◆ Your goal
From the records below, print exactly the lines starting at the one containing "Where should I click to: Pin" and ending at the one containing "Show prices from €34.99 for outbound flight", ends included, and nothing else.

•••

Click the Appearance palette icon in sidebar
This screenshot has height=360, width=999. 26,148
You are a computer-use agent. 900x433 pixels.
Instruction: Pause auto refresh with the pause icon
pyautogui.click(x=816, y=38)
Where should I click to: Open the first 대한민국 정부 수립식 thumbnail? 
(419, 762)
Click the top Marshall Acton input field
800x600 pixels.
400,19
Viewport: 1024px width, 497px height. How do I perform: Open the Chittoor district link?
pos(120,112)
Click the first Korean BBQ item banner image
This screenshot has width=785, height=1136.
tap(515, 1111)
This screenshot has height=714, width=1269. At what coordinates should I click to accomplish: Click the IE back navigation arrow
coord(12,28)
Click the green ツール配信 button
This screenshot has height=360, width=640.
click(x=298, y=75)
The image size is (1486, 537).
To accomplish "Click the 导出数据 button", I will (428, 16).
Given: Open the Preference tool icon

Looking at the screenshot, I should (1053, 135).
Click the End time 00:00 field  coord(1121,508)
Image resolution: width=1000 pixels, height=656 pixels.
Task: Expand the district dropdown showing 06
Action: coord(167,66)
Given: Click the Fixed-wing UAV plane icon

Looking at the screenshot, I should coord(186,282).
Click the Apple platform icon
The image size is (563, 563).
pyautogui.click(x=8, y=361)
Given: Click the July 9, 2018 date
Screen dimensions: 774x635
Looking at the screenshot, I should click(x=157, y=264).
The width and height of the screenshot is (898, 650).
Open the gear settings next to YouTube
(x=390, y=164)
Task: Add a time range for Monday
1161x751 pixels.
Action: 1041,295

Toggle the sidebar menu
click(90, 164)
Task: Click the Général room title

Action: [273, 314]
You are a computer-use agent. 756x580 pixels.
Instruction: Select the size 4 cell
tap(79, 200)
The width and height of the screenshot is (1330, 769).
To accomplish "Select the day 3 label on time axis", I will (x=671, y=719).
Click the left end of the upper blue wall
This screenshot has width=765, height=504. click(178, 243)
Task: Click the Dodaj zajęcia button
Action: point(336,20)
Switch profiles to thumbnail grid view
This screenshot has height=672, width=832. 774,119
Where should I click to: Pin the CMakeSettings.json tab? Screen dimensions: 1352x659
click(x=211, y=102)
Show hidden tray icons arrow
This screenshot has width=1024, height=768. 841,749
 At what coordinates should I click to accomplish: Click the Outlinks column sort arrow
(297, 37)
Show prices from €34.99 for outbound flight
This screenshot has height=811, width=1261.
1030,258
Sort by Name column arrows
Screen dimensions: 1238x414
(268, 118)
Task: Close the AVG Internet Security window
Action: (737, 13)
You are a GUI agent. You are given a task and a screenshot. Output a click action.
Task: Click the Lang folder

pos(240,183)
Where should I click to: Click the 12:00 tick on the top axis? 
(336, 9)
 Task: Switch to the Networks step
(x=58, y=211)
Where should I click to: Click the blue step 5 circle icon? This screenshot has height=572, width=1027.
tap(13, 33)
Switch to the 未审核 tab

•••

◆ Answer area
Where should I click to: Pin the CMakeSettings.json tab? Screen dimensions: 1352x659
click(x=211, y=102)
Show hidden tray icons arrow
This screenshot has width=1024, height=768. 841,749
 At what coordinates should I click to accomplish: Click the Outlinks column sort arrow
(297, 37)
Show prices from €34.99 for outbound flight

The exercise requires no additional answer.